O espetáculo era um alerta para o período autoritário que estava por vir no Brasil e no mundo – período que ainda estamos tentando superar. Superaremos.

 

 “ O Interrogatório”.

 

“O Interrogatório” – com Alexandre Varella.

Direção: Eduardo Wotzik

“O Interrogatório”.

 

 

 

 

 “O Interrogatório” – direção: Eduardo Wotzik.

 

 

 

 

 

 

 

 

 

 

Francis Fachetti – Terminando com chave de diamante, vamos falar de “A Última Ata”, direção bela e minuciosa do Victor Garcia Peralta, seu mais recente feito atoral, que eu tive o prazer de assistir. Não fiz crítica teatral, porém, cheguei a divulgar muito como Espetáculo NECESSÁRIO – e fiz precioso elogio ao seu trabalho em cena que se colocava com muita competência.

Disserte, exponha, expresse suas ideias dessa cena teatral e fale um pouco desse elenco expoente que integrou esse cenário cultural de extremo necessário.

 

 

Alexandre Varella – “A Última Ata” é um texto do Tracy Letts que, dentre outras coisas, trata de como o autoritarismo reacionário pode sorrateiramente se instalar nas estruturas formais de poder, e, com isso, ditar modos de existência e moldar a visão de mundo dos cidadãos.

A peça se passa durante uma sessão da Câmara de Vereadores de uma cidade do interior.
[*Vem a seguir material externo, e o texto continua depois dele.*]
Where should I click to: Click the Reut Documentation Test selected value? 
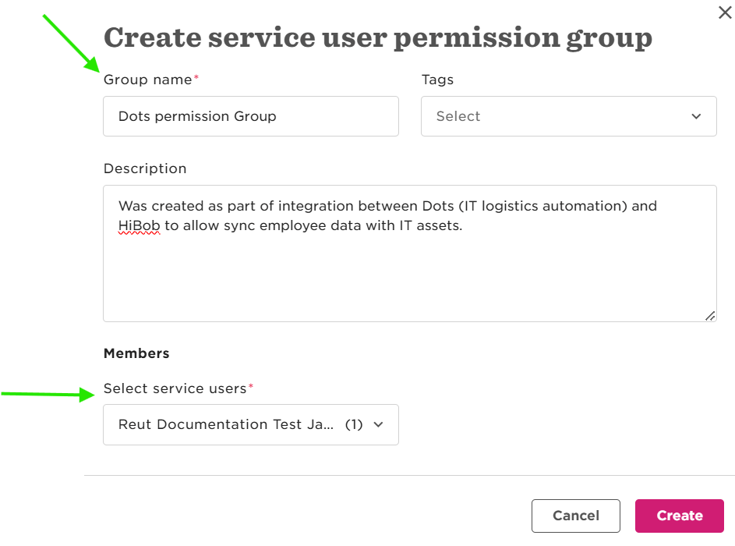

Eu fazia o vereador novato, idealista, que aos poucos ia percebendo que seus colegas não tinham a integridade que aparentavam. Que em nome da manutenção de privilégios, podiam até reescrever com mentiras a História com H maiúsculo.

Torço para que o José Pedro Peter, idealizador, produtor e tradutor da peça, consiga captar para que façamos novas temporadas porque é um espetáculo que segue urgente.

Foi muito interessante fazer uma peça política, sobre política, justamente no período conturbado das eleições presidenciais de 22; o Teatro dialogando com seu tempo imediatíssimo. Era um retrato do país que precisa ser combatido e reinventado.

A equipe era incrível, a direção do Victor sensacional.

O elenco era formado por outros 10 atores maravilhosos, patrimônios do Teatro. Atrizes e atores muito talentosos com 30, 40, 50, até 60 anos de carreira no auge de suas atividades e forças criativas! No auge de suas curiosidades! Questionando a cena, sintetizando seu tempo!

O ofício do ator é um ofício da longevidade: quanto mais tempo de carreira, mais jovem fica o espírito. Foi o que pude experimentar com eles.

Foi muito bonito fazer parte desse elenco. Espero conseguir sempre manter o frescor e a potência da chama do jeito que esses artistas maravilhosos mantêm.

 

Em cena em “A Última Ata”.

Direção: Victor Garcia Peralta.

 

Em cena em “A Última Ata”.

Direção: Victor Garcia Peralta.

Elenco de pura competência – Operários das Artes.